===== EXTRAIT DU TEXTE =====

Le texte précise également que seuls 500 migrants seront expulsés à Kigali la première année, bien que l’accord soit conçu pour « inciter » le Rwanda à accepter « des volumes plus élevés ».
Cette révélation intervient alors que le projet de loi est de nouveau examiné ce lundi 15 avril à la Chambre des Communes.
Depuis plusieurs mois, les députés s’écharpent sur la faisabilité de la loi, notamment sur la mesure qui présente le Rwanda comme un « pays sûr » pour les demandeurs d’asile. Mercredi 20 mars, le traité a une nouvelle fois été retoqué par la Chambre des Lords, qui y ont apporté sept amendements.
Projet « illégal »
Depuis son annonce en avril 2022 par l’ex-Premier ministre Boris Johnson, le projet d’expulsion au Rwanda peine à se concrétiser. Stoppé in extremis en juillet de la même année par la justice britannique, il a finalement été reconnu « illégal » en novembre dernier par la Cour suprême.
Le texte a donc été réécrit en décembre, à la suite d’une visite du ministre de l’Intérieur James Cleverly à Kigali. Objectif ?
« Répondre aux préoccupations de la Cour suprême, en garantissant notamment que le Rwanda n’expulsera pas vers un autre pays les personnes transférées dans le cadre du partenariat », avait indiqué un communiqué du Home Office.
Le nouvel accord comprend notamment la mise en place « d’un tribunal conjoint avec des juges rwandais et britanniques à Kigali pour garantir que la sécurité des migrants est assurée et qu’aucun des migrants envoyés au Rwanda ne soit expulsé vers son pays », avait affirmé le porte-parole adjoint du gouvernement rwandais, Alain Mukuralinda.
« Et il veillera également à écouter toutes les plaintes des migrants ».
Le gouvernement britannique prévoit par ailleurs de rémunérer à hauteur de 3 500 euros les demandeurs d’asile qui, de manière volontaire, souhaitent être délocalisés au Rwanda. Est éligible tout exilé débouté du droit d’asile au Royaume-Uni, et qui ne peut retourner dans son pays d’origine.

===== JEU DE LIGNES =====

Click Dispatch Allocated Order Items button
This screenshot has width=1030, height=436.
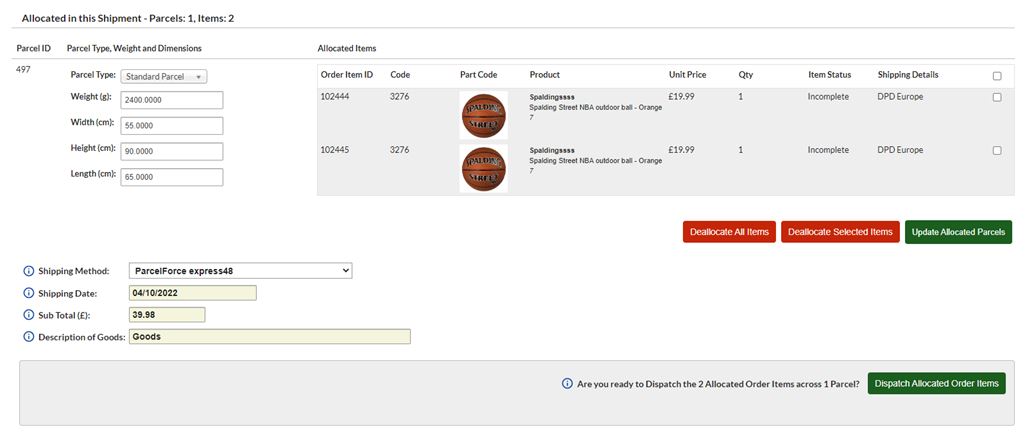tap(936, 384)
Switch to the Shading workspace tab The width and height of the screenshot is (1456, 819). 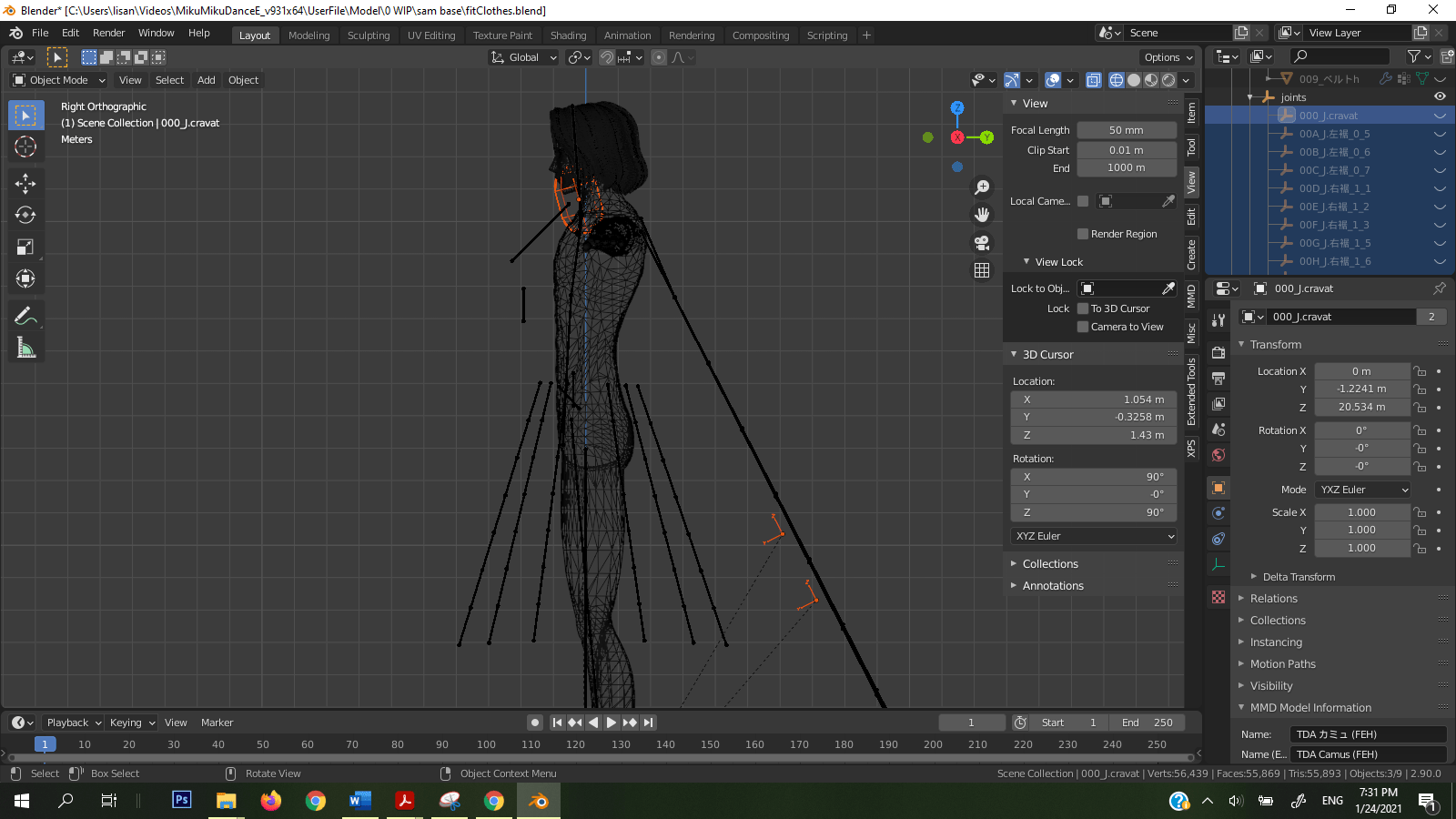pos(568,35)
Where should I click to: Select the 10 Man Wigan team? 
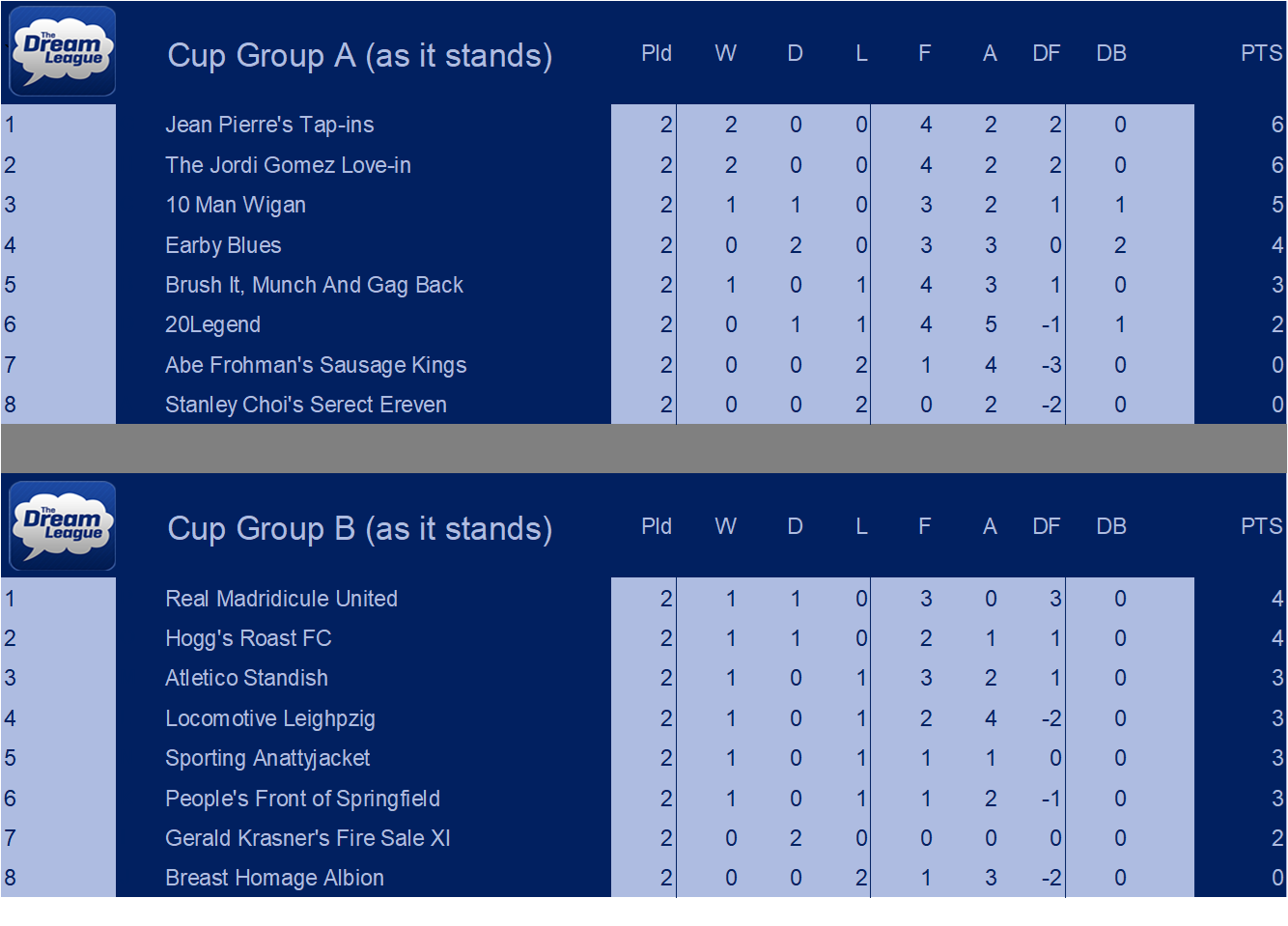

=====

ÉNONCÉ DE L’EXERCICE 1
Répondez aux questions suivantes à partir de l’extrait sur le projet d’expulsion vers le Rwanda.
(a) Combien de migrants seront expulsés à Kigali la première année ?
(b) Quelle juridiction a reconnu le projet « illégal » en novembre dernier ?
(c) Quelle somme le gouvernement britannique prévoit-il de verser aux demandeurs d’asile qui acceptent volontairement d’être délocalisés au Rwanda ?
ÉNONCÉ DE L’EXERCICE 2
Poursuivez l’extrait sur le projet d’expulsion vers le Rwanda à partir de sa dernière phrase.

RÉSULTAT ATTENDU 1
(a) 500 migrants.
(b) La Cour suprême.
(c) 3 500 euros.

RÉSULTAT ATTENDU 2
Les demandeurs d’asile relocalisés seront par ailleurs autorisés à travailler légalement au Rwanda, et recevront « un soutien des autorités rwandaises » pour une période allant jusqu’à cinq ans, notamment pour le logement.
Des expulsions rémunérées
Mais face aux difficultés rencontrés pour faire appliquer son projet, Londres songerait à le dupliquer ailleurs. D’après le Times, le gouvernement est en pourparlers avec le Costa Rica, l’Arménie, la Côte d’Ivoire et le Botswana, pour des programmes d’expulsions similaires.
D’autres pays figurent, eux, sur « une liste de réserve », à savoir le Cap-Vert, le Sénégal, la Tanzanie et la Sierra Leone. Toujours d’après le journal, des États d’Amérique du Sud ont également été envisagés, dont le Paraguay, le Pérou, le Brésil et l’Équateur.
Malgré tout, dimanche 14 avril, la secrétaire d’État la Santé Victoria Atkins a assuré que les premiers vols vers Kigali décolleraient « d’ici quelques semaines ».
Sans préciser toutefois qui sera chargée des expulsions. La compagnie nationale rwandaise RwandAir, pressentie pour ces transferts, a déjà fait part de son refus, craignant « des dommages potentiels pour son image de marque ».